Action item = Retype the records exactly, including every line.

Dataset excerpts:
'''
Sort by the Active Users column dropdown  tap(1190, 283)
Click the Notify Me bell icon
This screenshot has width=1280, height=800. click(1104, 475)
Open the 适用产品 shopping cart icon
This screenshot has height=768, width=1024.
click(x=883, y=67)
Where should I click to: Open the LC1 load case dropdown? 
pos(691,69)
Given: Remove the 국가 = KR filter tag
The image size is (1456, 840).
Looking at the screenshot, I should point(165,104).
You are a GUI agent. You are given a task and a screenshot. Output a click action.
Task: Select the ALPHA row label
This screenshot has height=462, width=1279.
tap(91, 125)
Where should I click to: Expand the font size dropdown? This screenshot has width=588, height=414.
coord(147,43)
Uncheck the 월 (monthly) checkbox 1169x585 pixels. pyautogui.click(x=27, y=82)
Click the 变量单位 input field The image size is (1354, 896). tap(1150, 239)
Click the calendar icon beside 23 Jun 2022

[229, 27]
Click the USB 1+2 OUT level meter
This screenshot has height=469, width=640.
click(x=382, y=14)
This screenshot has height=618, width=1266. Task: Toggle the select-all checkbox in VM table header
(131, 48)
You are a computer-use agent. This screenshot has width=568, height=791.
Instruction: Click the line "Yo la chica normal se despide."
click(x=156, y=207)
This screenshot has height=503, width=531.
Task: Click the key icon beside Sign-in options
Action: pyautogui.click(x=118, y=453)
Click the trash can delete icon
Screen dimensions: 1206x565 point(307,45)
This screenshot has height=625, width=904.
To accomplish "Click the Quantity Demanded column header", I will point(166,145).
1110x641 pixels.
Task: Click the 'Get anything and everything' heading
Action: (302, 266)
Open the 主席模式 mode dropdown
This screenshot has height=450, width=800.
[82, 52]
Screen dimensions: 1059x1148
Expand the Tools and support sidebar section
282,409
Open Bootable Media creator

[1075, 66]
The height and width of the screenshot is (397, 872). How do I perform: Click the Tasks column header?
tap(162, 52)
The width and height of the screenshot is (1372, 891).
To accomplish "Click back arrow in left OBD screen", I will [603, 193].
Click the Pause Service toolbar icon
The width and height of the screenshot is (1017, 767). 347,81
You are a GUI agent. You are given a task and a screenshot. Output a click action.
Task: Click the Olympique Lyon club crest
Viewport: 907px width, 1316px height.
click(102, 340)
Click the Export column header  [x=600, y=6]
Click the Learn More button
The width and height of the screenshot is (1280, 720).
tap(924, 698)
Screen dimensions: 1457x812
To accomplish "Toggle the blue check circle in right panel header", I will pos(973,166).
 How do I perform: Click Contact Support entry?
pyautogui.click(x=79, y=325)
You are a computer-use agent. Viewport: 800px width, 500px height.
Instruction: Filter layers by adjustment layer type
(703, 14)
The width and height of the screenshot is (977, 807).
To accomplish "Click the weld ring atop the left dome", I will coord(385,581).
'''
Solved exercise =
Sort by the Active Users column dropdown  tap(1190, 283)
Click the Notify Me bell icon
This screenshot has width=1280, height=800. click(1104, 475)
Open the 适用产品 shopping cart icon
This screenshot has height=768, width=1024.
click(x=883, y=67)
Where should I click to: Open the LC1 load case dropdown? 
pos(691,69)
Given: Remove the 국가 = KR filter tag
The image size is (1456, 840).
Looking at the screenshot, I should point(165,104).
You are a GUI agent. You are given a task and a screenshot. Output a click action.
Task: Select the ALPHA row label
This screenshot has height=462, width=1279.
tap(91, 125)
Where should I click to: Expand the font size dropdown? This screenshot has width=588, height=414.
coord(147,43)
Uncheck the 월 (monthly) checkbox 1169x585 pixels. pyautogui.click(x=27, y=82)
Click the 变量单位 input field The image size is (1354, 896). tap(1150, 239)
Click the calendar icon beside 23 Jun 2022

[229, 27]
Click the USB 1+2 OUT level meter
This screenshot has height=469, width=640.
click(x=382, y=14)
This screenshot has height=618, width=1266. Task: Toggle the select-all checkbox in VM table header
(131, 48)
You are a computer-use agent. This screenshot has width=568, height=791.
Instruction: Click the line "Yo la chica normal se despide."
click(x=156, y=207)
This screenshot has height=503, width=531.
Task: Click the key icon beside Sign-in options
Action: pyautogui.click(x=118, y=453)
Click the trash can delete icon
Screen dimensions: 1206x565 point(307,45)
This screenshot has height=625, width=904.
To accomplish "Click the Quantity Demanded column header", I will point(166,145).
1110x641 pixels.
Task: Click the 'Get anything and everything' heading
Action: (302, 266)
Open the 主席模式 mode dropdown
This screenshot has height=450, width=800.
[82, 52]
Screen dimensions: 1059x1148
Expand the Tools and support sidebar section
282,409
Open Bootable Media creator

[1075, 66]
The height and width of the screenshot is (397, 872). How do I perform: Click the Tasks column header?
tap(162, 52)
The width and height of the screenshot is (1372, 891).
To accomplish "Click back arrow in left OBD screen", I will [603, 193].
Click the Pause Service toolbar icon
The width and height of the screenshot is (1017, 767). 347,81
You are a GUI agent. You are given a task and a screenshot. Output a click action.
Task: Click the Olympique Lyon club crest
Viewport: 907px width, 1316px height.
click(102, 340)
Click the Export column header  [x=600, y=6]
Click the Learn More button
The width and height of the screenshot is (1280, 720).
tap(924, 698)
Screen dimensions: 1457x812
To accomplish "Toggle the blue check circle in right panel header", I will pos(973,166).
 How do I perform: Click Contact Support entry?
pyautogui.click(x=79, y=325)
You are a computer-use agent. Viewport: 800px width, 500px height.
Instruction: Filter layers by adjustment layer type
(703, 14)
The width and height of the screenshot is (977, 807).
To accomplish "Click the weld ring atop the left dome", I will coord(385,581).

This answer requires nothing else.